训练报错paddle.fluid.core_avx.EnforceNotMet: Invoke operator reshape2 error
Created by: szqxx
1)PaddlePaddle版本:1.5.2.post10.7 3)GPU:NVIDIA-SMI 418.39 Driver Version: 418.39 CUDA Version: 10.1 CUDNN 7.0 4)系统环境:Centos OS 7,Python 3.7.2
-
训练信息 1)单卡 V100 2)显存信息 16G
-
复现信息:复现Thundernet,网络每层shape打印没问题,参考faster-RCNN修改的,训练报错
-
报错日志:请详细描述您的问题,同步贴出报错信息、日志、可复现的代码片段
Traceback (most recent call last):
File "train.py", line 248, in <module>
train()
File "train.py", line 240, in train
train_loop()
File "train.py", line 212, in train_loop
outs = train_exe.run(feed=feeder.feed(data), fetch_list=[v.name for v in fetch_list])
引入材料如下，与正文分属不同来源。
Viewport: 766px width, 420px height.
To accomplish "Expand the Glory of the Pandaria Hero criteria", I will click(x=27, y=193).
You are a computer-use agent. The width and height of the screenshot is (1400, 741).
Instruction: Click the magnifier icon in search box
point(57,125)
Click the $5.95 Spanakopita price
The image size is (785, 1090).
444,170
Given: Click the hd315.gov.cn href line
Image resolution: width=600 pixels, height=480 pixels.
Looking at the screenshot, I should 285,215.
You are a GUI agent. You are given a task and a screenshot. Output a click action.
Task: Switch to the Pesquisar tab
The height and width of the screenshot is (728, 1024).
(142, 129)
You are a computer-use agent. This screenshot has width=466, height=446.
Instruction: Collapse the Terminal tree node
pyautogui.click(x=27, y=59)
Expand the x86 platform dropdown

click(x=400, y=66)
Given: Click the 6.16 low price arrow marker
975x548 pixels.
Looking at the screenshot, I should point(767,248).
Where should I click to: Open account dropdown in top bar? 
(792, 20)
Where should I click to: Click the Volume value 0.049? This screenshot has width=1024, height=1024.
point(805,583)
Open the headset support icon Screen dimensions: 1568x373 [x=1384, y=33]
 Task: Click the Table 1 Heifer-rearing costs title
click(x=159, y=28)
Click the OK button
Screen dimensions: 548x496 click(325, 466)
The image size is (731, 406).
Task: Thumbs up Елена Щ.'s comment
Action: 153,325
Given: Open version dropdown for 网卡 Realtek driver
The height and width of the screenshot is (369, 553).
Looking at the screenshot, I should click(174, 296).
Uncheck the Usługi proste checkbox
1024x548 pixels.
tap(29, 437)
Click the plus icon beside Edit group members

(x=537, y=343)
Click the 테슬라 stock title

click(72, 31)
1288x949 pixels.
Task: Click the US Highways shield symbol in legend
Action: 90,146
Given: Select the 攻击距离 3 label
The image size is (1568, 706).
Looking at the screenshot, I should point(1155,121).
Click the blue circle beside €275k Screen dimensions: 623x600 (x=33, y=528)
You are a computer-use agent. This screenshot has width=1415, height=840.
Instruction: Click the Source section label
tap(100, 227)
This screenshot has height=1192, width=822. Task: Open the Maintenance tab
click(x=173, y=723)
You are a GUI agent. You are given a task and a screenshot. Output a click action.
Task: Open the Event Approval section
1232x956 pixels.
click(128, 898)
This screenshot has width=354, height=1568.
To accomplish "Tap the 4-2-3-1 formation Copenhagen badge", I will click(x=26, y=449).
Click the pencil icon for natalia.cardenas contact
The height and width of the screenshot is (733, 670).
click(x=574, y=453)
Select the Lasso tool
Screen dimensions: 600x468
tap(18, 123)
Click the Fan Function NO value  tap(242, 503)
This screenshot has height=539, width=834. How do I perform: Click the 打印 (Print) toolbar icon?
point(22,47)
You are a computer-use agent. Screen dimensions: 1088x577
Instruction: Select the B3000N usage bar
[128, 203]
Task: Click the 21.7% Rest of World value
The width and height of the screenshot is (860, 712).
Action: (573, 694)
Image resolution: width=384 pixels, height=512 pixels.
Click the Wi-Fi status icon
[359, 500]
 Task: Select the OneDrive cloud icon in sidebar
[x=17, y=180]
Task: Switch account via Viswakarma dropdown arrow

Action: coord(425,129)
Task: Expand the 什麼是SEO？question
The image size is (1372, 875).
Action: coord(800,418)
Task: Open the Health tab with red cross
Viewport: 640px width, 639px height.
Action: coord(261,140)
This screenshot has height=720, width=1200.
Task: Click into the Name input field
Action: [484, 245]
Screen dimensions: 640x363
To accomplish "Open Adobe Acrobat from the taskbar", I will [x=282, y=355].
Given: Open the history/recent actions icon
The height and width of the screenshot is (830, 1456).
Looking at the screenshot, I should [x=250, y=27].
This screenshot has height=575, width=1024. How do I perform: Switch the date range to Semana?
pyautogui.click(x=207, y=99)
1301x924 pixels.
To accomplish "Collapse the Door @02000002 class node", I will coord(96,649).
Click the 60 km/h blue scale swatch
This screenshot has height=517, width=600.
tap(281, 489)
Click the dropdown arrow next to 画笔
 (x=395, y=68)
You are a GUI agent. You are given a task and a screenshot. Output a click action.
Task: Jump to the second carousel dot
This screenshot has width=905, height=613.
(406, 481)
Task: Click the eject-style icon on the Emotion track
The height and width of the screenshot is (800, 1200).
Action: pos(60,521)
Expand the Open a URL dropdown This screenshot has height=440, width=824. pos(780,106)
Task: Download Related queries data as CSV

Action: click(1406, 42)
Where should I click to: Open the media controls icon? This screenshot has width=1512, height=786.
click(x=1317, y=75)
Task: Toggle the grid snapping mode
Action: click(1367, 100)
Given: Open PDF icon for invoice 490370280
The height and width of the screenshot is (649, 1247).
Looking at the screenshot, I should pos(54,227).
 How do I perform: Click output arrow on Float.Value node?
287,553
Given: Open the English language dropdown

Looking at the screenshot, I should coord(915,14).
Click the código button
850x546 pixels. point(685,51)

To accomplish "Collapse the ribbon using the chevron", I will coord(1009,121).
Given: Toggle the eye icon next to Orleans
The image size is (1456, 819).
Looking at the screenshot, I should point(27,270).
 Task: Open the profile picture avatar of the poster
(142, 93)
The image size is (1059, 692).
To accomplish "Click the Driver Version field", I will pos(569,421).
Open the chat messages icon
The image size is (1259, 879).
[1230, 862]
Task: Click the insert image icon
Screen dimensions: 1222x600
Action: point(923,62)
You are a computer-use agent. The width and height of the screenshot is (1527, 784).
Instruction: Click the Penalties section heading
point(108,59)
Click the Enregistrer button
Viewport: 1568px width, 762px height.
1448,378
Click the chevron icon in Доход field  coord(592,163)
File "/home/wangbh/miniconda3/lib/python3.7/site-packages/paddle/fluid/parallel_executor.py", line 280, in run
return_numpy=return_numpy)
File "/home/wangbh/miniconda3/lib/python3.7/site-packages/paddle/fluid/executor.py", line 672, in run
return_numpy=return_numpy)
File "/home/wangbh/miniconda3/lib/python3.7/site-packages/paddle/fluid/executor.py", line 534, in _run_parallel
exe.run(fetch_var_names, fetch_var_name)
paddle.fluid.core_avx.EnforceNotMet: Invoke operator reshape2 error.
Python Call stacks:
File "/home/wangbh/miniconda3/lib/python3.7/site-packages/paddle/fluid/framework.py", line 1774, in append_op
attrs=kwargs.get("attrs", None))
File "/home/wangbh/miniconda3/lib/python3.7/site-packages/paddle/fluid/layer_helper.py", line 43, in append_op
return self.main_program.current_block().append_op(*args, **kwargs)
File "/home/wangbh/miniconda3/lib/python3.7/site-packages/paddle/fluid/layers/nn.py", line 6840, in reshape
"XShape": x_shape})
File "/home/wangbh/astar_detection/rcnn_test/utils.py", line 91, in channel_shuffle
x = fluid.layers.reshape(x=x, shape=[batchsize, 2, channels_per_group, height, width])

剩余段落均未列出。